What I want to know is if there are a list of things to do or not do that help ensure the long term health of the battery and the car in general. I am specifically thinking charge limits here. Is there a "break-in" period for EVs in general and Teslas specifically? What can and should we all do during early ownership that will help limit degradation (which, from what I can tell from many YouTube videos of current Tesla owners isn't really that much of an issue) and other long term concerns that might arise from EV ownership over time? Is it best to keep initial charging between say 40 and 70% if possible with occasional forays into 100% charging when necessary? If we NEVER charged above say 80% would that somehow limit long term performance of the battery? Should we be limiting hard acceleration early on? What othe no-nos are there that we need to be aware of?
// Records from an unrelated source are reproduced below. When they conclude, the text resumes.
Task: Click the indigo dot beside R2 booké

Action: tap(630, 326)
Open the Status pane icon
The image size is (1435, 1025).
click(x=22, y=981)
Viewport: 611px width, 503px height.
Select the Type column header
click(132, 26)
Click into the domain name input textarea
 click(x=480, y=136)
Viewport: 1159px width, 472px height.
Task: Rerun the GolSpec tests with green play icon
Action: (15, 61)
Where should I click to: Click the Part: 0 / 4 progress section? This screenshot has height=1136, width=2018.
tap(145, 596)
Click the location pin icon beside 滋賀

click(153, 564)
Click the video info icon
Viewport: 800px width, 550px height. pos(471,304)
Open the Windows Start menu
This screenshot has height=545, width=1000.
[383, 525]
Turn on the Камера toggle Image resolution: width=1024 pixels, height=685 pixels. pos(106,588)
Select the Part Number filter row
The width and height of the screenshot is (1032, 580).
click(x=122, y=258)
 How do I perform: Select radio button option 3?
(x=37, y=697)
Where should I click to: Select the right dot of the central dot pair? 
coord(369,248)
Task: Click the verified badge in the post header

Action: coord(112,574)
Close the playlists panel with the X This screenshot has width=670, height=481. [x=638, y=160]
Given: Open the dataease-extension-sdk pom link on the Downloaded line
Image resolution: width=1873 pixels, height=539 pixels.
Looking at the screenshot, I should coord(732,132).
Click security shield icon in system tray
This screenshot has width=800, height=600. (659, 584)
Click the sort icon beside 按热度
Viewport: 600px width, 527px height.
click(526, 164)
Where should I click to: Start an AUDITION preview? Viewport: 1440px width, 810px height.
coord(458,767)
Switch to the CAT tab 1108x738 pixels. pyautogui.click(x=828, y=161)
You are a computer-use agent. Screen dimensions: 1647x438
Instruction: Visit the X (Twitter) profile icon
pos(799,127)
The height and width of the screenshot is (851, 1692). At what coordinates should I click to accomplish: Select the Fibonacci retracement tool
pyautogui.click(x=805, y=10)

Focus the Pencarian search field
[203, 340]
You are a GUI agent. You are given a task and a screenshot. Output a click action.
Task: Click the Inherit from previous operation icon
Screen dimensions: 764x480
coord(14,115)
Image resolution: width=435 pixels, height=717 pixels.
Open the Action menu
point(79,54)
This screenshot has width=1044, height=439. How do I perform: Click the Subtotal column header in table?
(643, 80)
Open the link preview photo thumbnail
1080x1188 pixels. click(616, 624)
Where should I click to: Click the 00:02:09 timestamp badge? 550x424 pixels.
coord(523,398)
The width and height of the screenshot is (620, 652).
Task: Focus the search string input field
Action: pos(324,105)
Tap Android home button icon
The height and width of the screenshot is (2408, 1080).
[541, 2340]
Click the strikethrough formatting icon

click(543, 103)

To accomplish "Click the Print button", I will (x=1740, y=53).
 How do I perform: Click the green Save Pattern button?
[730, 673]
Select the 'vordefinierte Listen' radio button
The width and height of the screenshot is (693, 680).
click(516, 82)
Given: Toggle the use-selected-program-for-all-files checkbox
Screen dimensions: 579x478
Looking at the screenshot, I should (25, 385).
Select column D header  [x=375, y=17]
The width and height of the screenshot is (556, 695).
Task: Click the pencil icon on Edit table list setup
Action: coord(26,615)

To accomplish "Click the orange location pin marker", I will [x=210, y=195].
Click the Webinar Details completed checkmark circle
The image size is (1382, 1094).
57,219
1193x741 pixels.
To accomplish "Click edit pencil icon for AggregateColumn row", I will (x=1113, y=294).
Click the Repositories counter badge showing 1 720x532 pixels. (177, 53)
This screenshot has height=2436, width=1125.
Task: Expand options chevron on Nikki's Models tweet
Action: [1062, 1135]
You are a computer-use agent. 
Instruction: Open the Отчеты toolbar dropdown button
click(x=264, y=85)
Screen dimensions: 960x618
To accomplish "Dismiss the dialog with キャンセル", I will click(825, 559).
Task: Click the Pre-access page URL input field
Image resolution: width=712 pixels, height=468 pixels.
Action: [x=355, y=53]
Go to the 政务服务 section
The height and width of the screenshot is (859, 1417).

In short, what can we do to maximize the long term health and happiness of our new machine? Any thought s on this would be much appreciated.

Dan


----------



## garsh (Apr 4, 2016)

Generally, lithium Ion batteries like it best at 50% charge state. The more often you can keep it from 0% or 100% charge, the better for battery life. Also, if you do charge to 100% or 0%, just don't leave it sitting in that state for very long. How long it remains on those states seems to matter more than reaching those states temporarily.

Limit charging to 80% if you really want to baby it. I'll probably limit mine to 90% most of the time. I wouldn't overthink it though. If you need 100% charge for piece of mind on a long trip, then just do it.

Disclaimer: I charge my Nissan Leaf to 100% every day, and run it down to about 5% most days. So I'm not babying it.


----------



## $ Trillion Musk (Nov 5, 2016)

Someone had posted this earlier.

Tesla delivery checklist: https://docs.google.com/document/d/1nlZhDYtCinX_Wkb9OST-QBzervVp5yABMVBS266Q3W4/pub#h.xh3qkzmft74a


----------



## SoFlaModel3 (Apr 15, 2017)

Great idea for a thread -- this is certainly my first foray into EV ownership. 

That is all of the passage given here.